Luigi Russo, ad esempio, invitò gli accademici svedesi a cambiar mestiere. Giuseppe Ungaretti, andato su tutte le furie, durante una festa all’ambasciata russa, li definì “ridicoli”. Emilio Cecchi, il meno acrimonioso, se ne uscì con un “a caval donato non si guarda in bocca”. Quasi a dire, be’, meglio che il Nobel venga in Italia, piuttosto che altrove.
Salvatore Quasimodo venne acclamato in tutto il mondo, tranne che in patria, dove in pochi si congratularono con lui: Leonardo Sinisgalli, Gianni Brera, Leonardo Sciascia e qualche altro.
Personalmente ho amato molte delle poesie di Quasimodo, così come le sue traduzioni. E quando mi capita di dover spiegare cos’è per me la poesia, quanto sia importante la pausa e la punteggiatura, quanto conta il valore fonosimbolico sia delle parole che del silenzio stesso, amo dire, esasperando la sintesi, che la poesia è una virgola.
La virgola che il poeta di Ed è subito sera inserisce nel titolo e nell’ultimo verso di “Ride la gazza, nera sugli aranci”.

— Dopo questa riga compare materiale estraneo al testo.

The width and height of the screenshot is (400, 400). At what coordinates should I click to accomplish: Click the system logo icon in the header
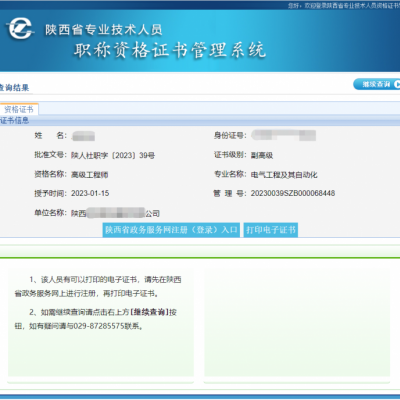tap(20, 28)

La poesia è nell’allontanare, con la spinta di una virgola, con il suo microscopico baratro, la gazza dal suo prevedibile e scontato colore, trasformando il “nera” in una macchia, in una sensazione, in un’emozione. In una proiezione. Poesia appunto.
Festeggio così il Nobel a Abdulrazak Gurnah. Ricordando il poeta di “Uomo del mio tempo”. Anche lui nato in un’isola. Anche lui fuggito dalla terra che amava.
Ride la gazza, nera sugli aranci
Forse è un segno vero della vita:
intorno a me fanciulli con leggeri
moti del capo danzano in un gioco
di cadenze e di voci lungo il prato
della chiesa. Pietà della sera, ombre
riaccese sopra l’erba così verde,
bellissime nel fuoco della luna!
Memoria vi concede breve sonno:
ora, destatevi. Ecco, scroscia il pozzo
per la prima marea. Questa è l’ora:
non più mia, arsi, remoti simulacri.
E tu vento del sud forte di zàgare,
spingi la luna dove nudi dormono
fanciulli, forza il puledro sui campi
umidi d’orme di cavalle, apri
il mare, alza le nuvole dagli alberi:
già l’airone s’avanza verso l’acqua
e fiuta lento il fango tra le spine,
ride la gazza, nera sugli aranci.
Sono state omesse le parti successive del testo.